WORK REQUIRED
The result should be every line that contains the word "blue", taken from the material.

INFORMATION SUPPLIED
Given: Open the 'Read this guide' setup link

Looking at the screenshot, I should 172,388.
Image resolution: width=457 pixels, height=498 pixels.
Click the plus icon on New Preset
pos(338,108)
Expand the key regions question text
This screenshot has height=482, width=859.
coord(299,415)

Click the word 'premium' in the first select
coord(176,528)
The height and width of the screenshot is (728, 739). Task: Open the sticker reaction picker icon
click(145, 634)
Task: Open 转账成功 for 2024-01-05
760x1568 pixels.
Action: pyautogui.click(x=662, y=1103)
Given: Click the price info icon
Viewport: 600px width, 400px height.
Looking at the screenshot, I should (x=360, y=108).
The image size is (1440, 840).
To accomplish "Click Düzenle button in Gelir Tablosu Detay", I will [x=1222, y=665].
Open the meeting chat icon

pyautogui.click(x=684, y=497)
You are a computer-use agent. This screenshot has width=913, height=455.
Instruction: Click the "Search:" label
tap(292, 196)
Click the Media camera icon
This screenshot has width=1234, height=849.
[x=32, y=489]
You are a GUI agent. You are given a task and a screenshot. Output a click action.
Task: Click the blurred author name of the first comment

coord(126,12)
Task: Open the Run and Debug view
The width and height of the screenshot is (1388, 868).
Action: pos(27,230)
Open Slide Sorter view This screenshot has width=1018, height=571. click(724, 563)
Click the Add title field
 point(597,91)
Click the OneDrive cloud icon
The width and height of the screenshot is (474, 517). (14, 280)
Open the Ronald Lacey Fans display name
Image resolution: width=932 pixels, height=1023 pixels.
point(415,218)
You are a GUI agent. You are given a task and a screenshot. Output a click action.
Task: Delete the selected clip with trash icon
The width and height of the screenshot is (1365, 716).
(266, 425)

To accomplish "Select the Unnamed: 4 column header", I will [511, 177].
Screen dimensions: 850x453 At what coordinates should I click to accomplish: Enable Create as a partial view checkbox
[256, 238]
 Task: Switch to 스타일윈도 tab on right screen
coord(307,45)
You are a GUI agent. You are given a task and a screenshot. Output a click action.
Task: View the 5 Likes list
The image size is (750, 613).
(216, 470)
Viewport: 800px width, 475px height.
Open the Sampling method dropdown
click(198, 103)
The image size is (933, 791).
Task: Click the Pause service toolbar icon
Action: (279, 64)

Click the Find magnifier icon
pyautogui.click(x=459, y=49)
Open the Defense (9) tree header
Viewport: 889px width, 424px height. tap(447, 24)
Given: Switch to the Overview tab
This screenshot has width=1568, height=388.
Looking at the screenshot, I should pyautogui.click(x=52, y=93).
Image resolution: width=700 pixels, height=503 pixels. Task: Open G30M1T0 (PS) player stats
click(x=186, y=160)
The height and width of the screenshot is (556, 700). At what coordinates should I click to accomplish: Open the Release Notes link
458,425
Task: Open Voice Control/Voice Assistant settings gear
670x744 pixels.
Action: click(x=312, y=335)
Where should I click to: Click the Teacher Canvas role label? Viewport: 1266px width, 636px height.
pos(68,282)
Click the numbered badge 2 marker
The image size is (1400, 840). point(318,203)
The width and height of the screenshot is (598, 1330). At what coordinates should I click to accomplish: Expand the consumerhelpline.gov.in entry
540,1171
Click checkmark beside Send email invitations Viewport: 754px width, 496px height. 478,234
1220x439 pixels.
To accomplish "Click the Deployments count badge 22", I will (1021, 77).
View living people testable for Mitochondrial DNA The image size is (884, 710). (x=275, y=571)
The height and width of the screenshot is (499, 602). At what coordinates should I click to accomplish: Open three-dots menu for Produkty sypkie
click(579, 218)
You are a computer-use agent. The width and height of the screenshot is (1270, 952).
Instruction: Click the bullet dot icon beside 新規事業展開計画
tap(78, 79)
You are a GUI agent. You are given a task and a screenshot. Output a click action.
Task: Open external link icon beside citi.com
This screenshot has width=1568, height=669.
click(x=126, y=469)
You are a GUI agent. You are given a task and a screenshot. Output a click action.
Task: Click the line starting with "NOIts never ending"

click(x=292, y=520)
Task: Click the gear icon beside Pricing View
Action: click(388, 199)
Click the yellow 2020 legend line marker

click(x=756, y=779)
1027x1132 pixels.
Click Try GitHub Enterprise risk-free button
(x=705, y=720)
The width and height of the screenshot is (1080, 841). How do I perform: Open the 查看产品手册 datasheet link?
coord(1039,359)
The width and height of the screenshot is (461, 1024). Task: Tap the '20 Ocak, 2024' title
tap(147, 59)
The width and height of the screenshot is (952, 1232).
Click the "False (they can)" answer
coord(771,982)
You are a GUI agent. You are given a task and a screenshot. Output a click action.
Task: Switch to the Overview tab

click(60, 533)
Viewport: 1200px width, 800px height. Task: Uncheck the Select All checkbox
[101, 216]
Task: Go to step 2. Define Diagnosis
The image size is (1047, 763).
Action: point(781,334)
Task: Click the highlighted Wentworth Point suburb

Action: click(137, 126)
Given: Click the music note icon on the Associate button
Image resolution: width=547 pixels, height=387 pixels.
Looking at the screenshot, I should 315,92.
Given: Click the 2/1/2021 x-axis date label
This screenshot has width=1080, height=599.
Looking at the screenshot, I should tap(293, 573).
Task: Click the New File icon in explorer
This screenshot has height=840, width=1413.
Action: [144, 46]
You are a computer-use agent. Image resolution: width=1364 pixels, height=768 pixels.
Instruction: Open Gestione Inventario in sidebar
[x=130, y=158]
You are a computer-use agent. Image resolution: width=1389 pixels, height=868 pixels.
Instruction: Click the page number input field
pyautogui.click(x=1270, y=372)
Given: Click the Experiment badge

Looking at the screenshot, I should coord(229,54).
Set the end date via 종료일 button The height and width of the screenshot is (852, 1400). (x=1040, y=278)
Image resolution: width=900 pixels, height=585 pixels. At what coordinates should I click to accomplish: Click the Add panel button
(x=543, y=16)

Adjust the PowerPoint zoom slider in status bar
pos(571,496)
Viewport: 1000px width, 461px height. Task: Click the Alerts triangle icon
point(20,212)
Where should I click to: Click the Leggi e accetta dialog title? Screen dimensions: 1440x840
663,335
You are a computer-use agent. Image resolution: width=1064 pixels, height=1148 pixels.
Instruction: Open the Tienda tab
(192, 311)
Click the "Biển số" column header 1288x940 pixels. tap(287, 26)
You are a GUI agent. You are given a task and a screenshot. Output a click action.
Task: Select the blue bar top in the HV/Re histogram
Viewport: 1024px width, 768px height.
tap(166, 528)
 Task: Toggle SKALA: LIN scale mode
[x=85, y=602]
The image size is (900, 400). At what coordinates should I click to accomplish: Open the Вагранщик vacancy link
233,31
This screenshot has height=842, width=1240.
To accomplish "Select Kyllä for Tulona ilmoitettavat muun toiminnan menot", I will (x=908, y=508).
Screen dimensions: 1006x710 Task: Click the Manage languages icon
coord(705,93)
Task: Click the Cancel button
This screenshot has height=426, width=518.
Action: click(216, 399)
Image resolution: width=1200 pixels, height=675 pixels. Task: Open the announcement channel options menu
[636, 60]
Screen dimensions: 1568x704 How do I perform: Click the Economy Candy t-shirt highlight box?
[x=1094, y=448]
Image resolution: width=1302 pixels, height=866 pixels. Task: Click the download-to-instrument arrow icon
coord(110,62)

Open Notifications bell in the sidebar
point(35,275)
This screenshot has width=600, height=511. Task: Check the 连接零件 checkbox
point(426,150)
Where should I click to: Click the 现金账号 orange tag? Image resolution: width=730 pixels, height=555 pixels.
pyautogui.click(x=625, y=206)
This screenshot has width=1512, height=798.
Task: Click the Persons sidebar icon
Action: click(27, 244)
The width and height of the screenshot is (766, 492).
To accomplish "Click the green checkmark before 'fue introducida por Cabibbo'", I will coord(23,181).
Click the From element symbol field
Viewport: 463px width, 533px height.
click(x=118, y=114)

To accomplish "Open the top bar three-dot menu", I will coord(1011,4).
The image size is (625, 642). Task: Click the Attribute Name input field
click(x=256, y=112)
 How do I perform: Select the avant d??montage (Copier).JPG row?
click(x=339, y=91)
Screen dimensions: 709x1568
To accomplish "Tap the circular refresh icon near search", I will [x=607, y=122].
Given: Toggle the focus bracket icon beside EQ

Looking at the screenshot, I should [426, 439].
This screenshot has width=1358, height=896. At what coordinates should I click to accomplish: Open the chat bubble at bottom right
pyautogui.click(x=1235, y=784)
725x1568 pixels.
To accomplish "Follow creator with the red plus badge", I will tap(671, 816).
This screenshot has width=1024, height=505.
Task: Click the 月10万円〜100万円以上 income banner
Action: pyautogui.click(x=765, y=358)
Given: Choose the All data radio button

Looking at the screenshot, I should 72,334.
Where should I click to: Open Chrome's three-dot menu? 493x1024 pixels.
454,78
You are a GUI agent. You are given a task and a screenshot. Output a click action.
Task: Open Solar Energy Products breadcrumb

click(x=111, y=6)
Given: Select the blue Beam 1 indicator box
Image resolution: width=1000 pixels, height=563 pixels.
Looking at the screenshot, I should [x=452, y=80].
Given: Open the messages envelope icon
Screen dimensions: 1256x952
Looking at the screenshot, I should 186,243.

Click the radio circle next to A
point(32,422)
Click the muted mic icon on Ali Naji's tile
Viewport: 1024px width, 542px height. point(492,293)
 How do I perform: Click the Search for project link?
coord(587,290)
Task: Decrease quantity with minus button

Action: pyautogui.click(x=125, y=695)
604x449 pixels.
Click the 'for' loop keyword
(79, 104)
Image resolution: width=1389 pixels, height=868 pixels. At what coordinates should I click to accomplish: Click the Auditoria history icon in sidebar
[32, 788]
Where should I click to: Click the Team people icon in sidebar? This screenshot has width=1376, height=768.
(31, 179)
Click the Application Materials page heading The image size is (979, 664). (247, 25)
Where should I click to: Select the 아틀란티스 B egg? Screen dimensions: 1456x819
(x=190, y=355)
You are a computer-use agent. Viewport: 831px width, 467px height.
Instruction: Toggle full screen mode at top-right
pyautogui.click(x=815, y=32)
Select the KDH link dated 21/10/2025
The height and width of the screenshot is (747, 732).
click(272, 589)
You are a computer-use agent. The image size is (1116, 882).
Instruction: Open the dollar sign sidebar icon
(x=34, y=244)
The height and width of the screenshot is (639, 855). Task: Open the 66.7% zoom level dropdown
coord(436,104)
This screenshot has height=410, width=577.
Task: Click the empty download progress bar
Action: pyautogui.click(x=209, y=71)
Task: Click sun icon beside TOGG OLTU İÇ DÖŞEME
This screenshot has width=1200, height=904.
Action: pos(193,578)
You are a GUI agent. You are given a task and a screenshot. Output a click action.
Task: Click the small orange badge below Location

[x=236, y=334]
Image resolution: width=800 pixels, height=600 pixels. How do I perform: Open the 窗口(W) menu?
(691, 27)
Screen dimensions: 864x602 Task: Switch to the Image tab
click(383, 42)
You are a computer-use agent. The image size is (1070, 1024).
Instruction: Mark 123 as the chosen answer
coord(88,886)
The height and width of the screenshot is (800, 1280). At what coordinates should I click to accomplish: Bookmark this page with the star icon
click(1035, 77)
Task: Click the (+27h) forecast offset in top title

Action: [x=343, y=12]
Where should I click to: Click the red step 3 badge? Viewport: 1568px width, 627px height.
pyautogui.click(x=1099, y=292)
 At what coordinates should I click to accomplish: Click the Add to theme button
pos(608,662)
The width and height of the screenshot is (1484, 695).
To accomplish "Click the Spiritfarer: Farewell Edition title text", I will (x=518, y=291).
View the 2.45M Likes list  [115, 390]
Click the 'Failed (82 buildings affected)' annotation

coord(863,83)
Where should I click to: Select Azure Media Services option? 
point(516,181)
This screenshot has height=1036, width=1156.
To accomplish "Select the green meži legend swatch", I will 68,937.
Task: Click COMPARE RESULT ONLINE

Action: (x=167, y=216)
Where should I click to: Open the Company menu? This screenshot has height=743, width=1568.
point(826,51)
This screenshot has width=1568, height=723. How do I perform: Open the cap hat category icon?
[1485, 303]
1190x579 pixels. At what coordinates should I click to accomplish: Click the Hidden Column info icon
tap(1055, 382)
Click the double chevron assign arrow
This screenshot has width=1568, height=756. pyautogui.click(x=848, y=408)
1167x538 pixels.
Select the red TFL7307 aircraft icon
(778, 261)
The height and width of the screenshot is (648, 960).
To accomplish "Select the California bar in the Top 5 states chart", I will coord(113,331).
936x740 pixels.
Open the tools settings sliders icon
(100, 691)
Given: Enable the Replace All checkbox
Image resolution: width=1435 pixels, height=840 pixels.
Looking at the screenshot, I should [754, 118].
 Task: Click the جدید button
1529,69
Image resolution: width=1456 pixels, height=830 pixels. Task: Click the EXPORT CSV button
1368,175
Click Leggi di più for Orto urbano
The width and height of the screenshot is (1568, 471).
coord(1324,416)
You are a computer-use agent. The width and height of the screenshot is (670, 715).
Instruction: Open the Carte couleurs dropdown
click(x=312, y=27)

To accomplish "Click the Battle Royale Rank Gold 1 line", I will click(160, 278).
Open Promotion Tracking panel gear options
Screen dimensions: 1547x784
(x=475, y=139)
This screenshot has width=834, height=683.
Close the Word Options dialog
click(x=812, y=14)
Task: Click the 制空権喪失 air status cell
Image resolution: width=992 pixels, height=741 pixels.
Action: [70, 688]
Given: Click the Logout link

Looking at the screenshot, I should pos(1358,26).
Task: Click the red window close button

COMPLETED EXERCISE
Task: Select the blue bar top in the HV/Re histogram
Given: Select the blue Beam 1 indicator box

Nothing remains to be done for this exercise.